Card skimming leads to the theft of vital identity information. Cybercriminals often withdraw all funds before the owner discovers, others create clone cards and disperse them to be used for calculated fraudulent activities, while others play a waiting game. The waiting game is where fraudsters make small and infrequent cash withdrawals or purchases to avert detection among the cardholders or banks.
Recently implemented skimmer laws require victims to report skimmers within 24 hours of discovery, but law enforcement agencies will not share the skimmer locations. As such, card users seeking to prevent potential skimmer fraud are left vulnerable to instances of identity theft. Therefore, the most effective way of preventing identity theft through skimming is to closely monitor card statements to flag unaccountable or suspicious card activities.
Who is at risk the most?
All e-commerce websites that lack sufficient security systems are at risk of being a victim of skimming attacks. Hackers evolve and use new attacking methods frequently to realize a higher success rate. Websites that lack the latest security controls are vulnerable to skimming incidents.
A recent report showed that 1 out of 5 Magecart-infected stores is re-infected within several days of the initial infection. It is essential to clean infected systems and mitigate or patch underlying vulnerabilities to prevent a re-infection. Otherwise, evolving threats could easily lead to re-infection. Additionally, open-source applications like Magento are vulnerable to skimming attacks unless they are frequently patched.
Measures for curbing skimming in cybersecurity
It is essential for cardholders to routinely monitor their card and bank accounts to identify suspicious transactions. Consumers typically have a window of time to dispute unaccountable charges if they become victims of an e-skimming campaign. Stolen card credentials can be used or sold to other criminals, and reporting abnormal card usage behavior shields cardholders from accepting the responsibility of illegal usage of the card information.
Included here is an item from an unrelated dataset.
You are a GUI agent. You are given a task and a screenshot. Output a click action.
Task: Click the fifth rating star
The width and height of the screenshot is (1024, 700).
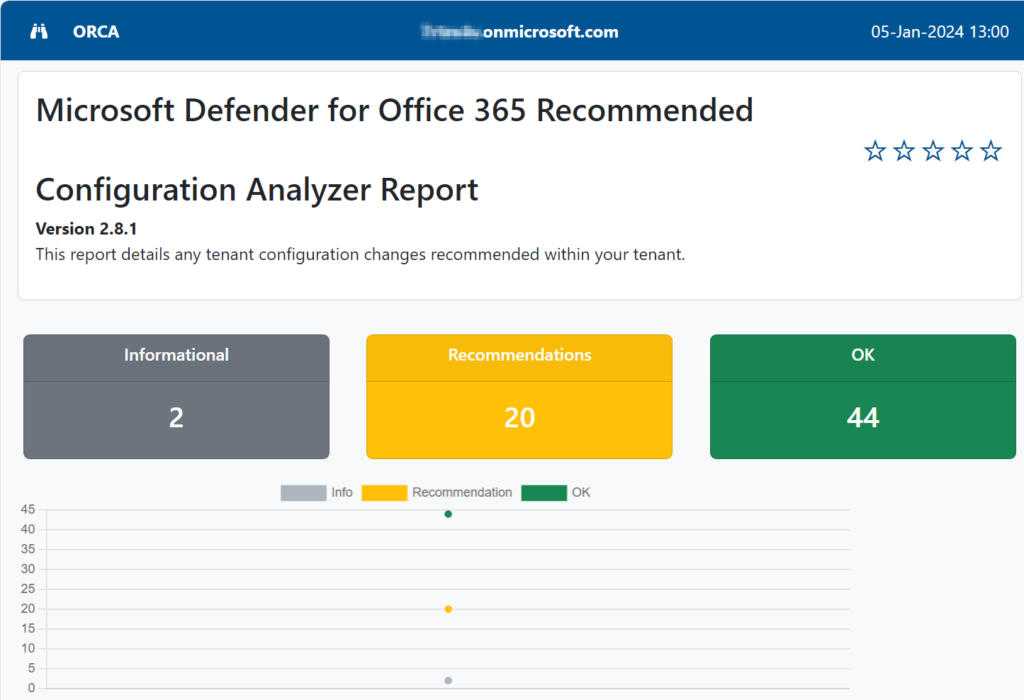[x=991, y=151]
Prioritize low-limit cards
Cardholders should ensure they use low-limit credit cards when making online purchases and transactions. A low-limit card provides the option of restricting the maximum amount charged on the credit card. If a hacker pulls a successful e-skimming attack, a low-limit card can minimize the damage a criminal can do on a stolen card. As such, it is easy to establish if the credit card information has been compromised, depending on card usage.
Pre-plan online shopping
It is a recommended practice for a consumer to plan in advance what to purchase and from which online retailers. While pre-planning assists consumers to stick to their shopping budgets, it plays an essential role in preventing users from being lured into accessing numerous online accounts. Purchasing items from multiple online stores spreads the credit card information from one website to another, increasing the possibility of encountering an e-skimmer. Limiting online shopping locations reduces the risks of a consumer becoming a victim of an e-skimmer.
Shop from trusted websites
The more trusted an online retailer is, the higher the possibility that the retailer has implemented robust security protocols to protect card information. Also, consumers should only shop from secure websites. Secure websites implement SSL certificates, which encrypt the information exchanged between a client and a server. Websites with security encryption protect card information from e-skimming practices.